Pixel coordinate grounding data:
● ● ● ●
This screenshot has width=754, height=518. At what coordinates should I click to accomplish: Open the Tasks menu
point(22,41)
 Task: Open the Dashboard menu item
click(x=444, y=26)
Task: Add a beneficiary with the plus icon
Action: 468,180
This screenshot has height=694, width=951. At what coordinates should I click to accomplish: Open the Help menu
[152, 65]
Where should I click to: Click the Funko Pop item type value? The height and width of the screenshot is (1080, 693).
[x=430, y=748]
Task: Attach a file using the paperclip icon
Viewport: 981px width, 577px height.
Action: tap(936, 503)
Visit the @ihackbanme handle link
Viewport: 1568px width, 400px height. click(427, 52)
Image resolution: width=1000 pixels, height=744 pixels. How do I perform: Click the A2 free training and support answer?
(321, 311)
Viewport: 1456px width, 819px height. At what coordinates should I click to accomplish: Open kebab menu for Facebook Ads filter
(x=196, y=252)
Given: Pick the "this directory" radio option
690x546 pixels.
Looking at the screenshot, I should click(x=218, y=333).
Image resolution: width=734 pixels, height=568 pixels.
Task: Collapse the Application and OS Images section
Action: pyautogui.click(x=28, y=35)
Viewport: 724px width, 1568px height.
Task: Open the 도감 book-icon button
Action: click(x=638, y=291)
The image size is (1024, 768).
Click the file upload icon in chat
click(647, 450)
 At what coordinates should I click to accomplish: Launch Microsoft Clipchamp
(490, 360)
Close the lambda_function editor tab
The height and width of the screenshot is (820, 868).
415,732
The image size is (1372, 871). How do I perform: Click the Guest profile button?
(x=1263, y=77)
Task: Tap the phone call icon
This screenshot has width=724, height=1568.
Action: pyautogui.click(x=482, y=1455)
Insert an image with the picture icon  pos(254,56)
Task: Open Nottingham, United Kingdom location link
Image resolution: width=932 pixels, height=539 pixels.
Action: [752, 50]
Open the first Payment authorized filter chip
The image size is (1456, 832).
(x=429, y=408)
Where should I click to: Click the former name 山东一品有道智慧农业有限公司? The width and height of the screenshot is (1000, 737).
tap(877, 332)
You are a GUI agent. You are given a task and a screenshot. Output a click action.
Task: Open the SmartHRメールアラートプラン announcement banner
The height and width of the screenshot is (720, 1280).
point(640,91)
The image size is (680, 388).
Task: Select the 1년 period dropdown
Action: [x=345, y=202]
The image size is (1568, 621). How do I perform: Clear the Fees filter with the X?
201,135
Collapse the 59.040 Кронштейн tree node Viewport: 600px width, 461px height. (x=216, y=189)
● ● ● ●
Only one stretch of the data is wanted: the lines from the one with "You are a GUI" through the last, repeated exactly.

You are a GUI agent. You are given a task and a screenshot. Output a click action.
Task: Open the SmartHRメールアラートプラン announcement banner
The height and width of the screenshot is (720, 1280).
point(640,91)
The image size is (680, 388).
Task: Select the 1년 period dropdown
Action: [x=345, y=202]
The image size is (1568, 621). How do I perform: Clear the Fees filter with the X?
201,135
Collapse the 59.040 Кронштейн tree node Viewport: 600px width, 461px height. (x=216, y=189)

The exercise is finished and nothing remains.